Computational investigation of multivalent binding of a ligand coated particle: Role of shape, size and ligand heterogeneity from a free energy landscape perspective

Abstract: We utilize a multiscale modeling framework to study the effect of shape, size and ligand composition on the efficacy of binding of a ligand-coated-particle to a substrate functionalized with the target receptors. First, we show how molecular dynamics (MD) along with Steered MD calculations can be used to accurately parameterize the molecular binding free energy and the effective spring constant for a receptor-ligand pair. We demonstrate this for two ligands that bind to the $\alpha_5\beta_1$-domain of integrin. Next, we show how these effective potentials can be used to build computational models at the meso- and continuum- scales. These models incorporate the molecular nature of the receptor-ligand interactions and yet provide an inexpensive route to study the multivalent interaction of receptors and ligands through the construction of Bell potentials customized to the molecular identities.

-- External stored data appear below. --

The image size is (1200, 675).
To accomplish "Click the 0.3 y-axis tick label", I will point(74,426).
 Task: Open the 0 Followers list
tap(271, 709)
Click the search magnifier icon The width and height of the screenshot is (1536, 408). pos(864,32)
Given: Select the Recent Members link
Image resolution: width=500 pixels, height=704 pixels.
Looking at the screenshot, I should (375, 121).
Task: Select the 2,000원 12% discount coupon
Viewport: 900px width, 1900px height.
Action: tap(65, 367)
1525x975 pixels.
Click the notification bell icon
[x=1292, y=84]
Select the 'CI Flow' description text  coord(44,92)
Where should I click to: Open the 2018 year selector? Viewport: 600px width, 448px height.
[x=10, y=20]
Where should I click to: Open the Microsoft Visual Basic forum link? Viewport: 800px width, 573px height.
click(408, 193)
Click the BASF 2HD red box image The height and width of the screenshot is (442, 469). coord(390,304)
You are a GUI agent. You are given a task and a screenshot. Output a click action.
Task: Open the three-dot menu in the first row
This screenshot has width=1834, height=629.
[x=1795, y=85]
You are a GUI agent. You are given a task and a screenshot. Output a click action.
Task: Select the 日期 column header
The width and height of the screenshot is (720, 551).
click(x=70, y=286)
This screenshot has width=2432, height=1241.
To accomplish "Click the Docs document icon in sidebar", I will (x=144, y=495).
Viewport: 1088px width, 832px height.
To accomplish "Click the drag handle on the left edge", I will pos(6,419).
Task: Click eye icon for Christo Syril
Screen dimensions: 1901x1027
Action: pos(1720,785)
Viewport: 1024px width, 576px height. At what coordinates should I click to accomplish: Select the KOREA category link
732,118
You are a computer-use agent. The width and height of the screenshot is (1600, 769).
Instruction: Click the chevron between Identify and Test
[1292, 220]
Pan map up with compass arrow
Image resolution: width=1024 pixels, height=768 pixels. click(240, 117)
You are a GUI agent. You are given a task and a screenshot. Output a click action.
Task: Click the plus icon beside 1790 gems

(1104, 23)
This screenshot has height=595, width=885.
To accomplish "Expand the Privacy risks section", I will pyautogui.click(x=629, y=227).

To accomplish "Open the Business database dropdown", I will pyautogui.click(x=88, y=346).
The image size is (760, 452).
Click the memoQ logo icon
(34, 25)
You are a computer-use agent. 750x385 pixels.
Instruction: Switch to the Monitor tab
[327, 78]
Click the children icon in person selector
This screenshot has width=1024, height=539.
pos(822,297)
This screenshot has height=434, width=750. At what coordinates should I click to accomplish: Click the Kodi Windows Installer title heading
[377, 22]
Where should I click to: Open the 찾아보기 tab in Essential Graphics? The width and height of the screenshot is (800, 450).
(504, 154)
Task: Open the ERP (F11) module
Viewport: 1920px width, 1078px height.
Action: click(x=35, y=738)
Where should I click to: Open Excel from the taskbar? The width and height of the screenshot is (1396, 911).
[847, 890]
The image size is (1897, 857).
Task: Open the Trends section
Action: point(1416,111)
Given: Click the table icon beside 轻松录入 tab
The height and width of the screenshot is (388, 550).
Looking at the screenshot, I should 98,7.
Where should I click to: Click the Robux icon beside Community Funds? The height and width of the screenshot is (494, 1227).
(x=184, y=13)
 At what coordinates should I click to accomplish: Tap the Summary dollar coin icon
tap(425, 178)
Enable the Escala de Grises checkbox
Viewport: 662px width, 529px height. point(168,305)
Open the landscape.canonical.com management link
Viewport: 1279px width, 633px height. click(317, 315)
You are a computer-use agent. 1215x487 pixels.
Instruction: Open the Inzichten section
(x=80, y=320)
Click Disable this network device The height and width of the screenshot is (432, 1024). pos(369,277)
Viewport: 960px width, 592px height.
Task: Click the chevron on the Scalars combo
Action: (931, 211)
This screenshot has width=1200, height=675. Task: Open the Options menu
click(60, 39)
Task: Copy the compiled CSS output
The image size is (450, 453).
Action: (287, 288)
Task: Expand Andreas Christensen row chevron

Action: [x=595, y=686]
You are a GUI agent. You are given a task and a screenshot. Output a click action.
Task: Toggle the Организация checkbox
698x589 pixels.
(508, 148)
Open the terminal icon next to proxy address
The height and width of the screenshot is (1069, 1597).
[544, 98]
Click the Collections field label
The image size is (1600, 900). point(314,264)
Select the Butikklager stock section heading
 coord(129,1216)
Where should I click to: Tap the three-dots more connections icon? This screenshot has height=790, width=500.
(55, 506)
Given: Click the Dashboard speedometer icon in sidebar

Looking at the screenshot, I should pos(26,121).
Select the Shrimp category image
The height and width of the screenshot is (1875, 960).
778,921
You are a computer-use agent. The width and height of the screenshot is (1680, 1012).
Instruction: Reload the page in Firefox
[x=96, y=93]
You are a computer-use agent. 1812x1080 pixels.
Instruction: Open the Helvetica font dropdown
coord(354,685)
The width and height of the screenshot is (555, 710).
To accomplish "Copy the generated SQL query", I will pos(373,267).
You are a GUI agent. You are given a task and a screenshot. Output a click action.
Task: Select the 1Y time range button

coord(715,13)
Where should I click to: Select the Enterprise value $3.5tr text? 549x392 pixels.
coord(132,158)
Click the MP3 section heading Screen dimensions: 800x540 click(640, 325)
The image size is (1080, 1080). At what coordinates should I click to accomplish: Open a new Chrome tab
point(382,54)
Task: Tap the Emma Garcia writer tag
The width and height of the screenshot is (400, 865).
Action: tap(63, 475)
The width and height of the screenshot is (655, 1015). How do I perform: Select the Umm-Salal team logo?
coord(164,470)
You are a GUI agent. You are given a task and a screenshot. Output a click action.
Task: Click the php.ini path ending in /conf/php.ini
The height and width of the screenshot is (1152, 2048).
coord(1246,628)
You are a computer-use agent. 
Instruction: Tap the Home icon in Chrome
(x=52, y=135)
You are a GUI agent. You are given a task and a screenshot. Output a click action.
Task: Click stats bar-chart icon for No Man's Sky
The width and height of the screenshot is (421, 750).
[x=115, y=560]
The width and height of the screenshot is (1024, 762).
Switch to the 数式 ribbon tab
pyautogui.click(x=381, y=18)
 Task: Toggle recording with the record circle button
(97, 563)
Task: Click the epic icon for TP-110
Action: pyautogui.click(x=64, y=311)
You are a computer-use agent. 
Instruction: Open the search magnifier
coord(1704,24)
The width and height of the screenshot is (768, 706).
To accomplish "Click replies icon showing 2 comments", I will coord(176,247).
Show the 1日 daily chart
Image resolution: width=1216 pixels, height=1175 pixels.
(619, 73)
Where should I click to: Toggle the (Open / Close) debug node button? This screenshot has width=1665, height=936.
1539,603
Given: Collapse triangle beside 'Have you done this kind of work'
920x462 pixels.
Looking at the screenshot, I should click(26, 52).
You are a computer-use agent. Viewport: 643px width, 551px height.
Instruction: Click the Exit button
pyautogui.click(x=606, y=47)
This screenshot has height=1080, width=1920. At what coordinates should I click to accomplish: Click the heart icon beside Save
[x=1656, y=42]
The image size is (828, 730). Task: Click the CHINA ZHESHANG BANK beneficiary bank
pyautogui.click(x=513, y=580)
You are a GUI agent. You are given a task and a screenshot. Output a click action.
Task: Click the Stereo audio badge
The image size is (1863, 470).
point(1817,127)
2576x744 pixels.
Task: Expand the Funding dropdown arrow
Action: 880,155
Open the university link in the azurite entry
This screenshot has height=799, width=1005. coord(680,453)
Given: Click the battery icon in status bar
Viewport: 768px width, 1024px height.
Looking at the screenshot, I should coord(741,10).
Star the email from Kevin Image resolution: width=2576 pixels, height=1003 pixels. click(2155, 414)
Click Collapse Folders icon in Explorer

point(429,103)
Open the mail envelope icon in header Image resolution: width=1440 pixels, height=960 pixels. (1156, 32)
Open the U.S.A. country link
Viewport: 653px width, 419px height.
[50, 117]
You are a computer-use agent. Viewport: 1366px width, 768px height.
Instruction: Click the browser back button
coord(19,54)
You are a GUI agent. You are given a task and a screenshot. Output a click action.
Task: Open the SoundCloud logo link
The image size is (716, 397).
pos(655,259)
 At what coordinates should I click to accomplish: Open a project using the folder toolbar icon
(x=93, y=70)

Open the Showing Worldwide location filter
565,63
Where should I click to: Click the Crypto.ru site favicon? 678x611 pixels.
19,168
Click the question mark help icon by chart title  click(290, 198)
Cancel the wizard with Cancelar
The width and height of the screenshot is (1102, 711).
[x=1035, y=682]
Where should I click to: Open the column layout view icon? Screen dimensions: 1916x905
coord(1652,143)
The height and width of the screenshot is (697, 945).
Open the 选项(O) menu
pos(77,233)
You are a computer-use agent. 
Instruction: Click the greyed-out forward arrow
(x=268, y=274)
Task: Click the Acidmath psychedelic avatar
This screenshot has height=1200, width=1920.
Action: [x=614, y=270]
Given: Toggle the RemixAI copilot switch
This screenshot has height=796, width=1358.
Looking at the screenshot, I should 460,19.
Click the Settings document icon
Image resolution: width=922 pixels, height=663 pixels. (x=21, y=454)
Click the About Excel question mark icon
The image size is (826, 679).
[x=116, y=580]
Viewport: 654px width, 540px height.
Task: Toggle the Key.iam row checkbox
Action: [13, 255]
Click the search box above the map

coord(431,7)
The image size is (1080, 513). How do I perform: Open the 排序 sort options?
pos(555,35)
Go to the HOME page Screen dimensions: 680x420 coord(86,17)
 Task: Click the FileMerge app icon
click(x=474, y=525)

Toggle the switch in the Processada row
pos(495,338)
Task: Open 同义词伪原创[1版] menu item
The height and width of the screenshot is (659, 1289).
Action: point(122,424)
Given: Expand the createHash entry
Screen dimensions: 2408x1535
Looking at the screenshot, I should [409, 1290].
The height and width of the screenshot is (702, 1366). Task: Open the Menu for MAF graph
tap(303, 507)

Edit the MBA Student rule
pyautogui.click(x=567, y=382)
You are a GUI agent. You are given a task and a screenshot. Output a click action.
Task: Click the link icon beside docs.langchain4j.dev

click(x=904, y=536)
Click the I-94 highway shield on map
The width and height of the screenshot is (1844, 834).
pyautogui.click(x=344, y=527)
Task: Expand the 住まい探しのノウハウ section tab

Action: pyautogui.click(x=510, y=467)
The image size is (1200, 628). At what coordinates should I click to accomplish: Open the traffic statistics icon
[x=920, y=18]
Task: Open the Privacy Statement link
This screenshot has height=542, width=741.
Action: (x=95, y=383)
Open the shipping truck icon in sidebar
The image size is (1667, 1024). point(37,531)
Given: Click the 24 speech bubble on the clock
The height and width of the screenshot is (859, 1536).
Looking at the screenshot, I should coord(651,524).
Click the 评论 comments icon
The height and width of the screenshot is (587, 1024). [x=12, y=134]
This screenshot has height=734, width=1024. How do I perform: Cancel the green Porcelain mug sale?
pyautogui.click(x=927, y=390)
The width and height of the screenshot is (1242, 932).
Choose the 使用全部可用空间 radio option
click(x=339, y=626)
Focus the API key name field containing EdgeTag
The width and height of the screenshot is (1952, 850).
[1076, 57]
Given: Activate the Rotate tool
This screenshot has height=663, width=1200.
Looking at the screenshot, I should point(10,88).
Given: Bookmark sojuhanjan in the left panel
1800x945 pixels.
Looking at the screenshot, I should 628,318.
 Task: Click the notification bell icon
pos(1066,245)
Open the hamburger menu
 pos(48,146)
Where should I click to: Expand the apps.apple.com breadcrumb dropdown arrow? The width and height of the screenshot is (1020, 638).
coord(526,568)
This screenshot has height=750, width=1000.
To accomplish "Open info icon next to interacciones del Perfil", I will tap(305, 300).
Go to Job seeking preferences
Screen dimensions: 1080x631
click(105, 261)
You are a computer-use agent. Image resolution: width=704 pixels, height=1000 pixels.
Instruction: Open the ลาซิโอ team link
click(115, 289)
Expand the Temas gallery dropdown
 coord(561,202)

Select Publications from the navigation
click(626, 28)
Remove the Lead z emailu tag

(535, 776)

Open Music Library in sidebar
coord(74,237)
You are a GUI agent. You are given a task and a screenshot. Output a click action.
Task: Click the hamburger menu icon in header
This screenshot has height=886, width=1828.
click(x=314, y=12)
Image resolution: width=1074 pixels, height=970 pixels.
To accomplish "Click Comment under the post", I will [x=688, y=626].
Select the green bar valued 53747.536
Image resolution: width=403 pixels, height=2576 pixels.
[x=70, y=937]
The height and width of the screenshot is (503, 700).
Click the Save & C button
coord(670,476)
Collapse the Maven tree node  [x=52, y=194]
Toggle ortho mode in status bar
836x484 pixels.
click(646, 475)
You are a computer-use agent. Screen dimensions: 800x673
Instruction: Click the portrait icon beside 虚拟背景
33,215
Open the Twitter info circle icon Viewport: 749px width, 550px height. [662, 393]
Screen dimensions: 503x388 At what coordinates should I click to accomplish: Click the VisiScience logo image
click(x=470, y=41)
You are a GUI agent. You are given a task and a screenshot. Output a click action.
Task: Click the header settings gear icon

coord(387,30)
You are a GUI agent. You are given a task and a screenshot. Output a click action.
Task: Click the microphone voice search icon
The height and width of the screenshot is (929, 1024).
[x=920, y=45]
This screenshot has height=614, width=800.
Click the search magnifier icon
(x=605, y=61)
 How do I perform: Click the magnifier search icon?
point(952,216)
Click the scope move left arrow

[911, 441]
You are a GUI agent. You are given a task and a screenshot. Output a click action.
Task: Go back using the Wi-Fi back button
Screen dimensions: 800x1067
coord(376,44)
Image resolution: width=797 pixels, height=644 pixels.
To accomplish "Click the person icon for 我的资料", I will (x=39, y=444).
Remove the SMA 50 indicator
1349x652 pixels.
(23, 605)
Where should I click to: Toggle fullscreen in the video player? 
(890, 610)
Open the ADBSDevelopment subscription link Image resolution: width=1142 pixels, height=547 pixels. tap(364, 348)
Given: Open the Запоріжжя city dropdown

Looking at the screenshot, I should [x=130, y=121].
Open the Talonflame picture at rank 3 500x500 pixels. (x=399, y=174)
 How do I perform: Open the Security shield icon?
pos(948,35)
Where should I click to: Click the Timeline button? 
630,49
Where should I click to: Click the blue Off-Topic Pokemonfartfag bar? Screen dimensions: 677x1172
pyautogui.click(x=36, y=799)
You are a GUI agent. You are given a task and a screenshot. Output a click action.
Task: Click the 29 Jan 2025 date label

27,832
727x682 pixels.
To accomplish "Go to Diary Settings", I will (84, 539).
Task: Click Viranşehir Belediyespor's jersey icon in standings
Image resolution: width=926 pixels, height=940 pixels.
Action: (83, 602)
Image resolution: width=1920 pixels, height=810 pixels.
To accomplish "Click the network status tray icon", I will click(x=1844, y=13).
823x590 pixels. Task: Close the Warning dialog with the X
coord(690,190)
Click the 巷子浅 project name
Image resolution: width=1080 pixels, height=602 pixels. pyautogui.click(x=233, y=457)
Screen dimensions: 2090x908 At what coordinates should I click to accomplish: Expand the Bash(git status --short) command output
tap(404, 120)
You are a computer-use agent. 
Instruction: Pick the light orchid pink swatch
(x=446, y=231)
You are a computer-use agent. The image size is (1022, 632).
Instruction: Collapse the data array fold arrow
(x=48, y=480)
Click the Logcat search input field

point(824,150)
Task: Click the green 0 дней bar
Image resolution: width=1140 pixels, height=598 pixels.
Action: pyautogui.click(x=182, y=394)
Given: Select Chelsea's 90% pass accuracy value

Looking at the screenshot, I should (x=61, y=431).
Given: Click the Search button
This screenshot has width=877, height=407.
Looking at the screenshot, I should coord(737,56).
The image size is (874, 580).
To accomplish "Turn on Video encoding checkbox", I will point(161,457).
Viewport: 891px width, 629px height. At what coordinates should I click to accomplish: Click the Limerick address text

We quantify the binding efficacy of the ligand-coated-particle in terms of its multivalency, binding free energy landscape and the losses in the configurational entropies. We show that (i) the binding avidity for particle sizes less than $350$ nm is set by the competition between the enthalpic and entropic contributions while that for sizes above $350$ nm is dominated by the enthalpy of binding, (ii) anisotropic particles display higher multivalent binding compared to spherical particles and (iii) variations in ligand composition can alter binding avidity without altering the average multivalency. The methods and results presented here have wide applications in the rational design of functionalized carriers and also in understanding cell adhesion.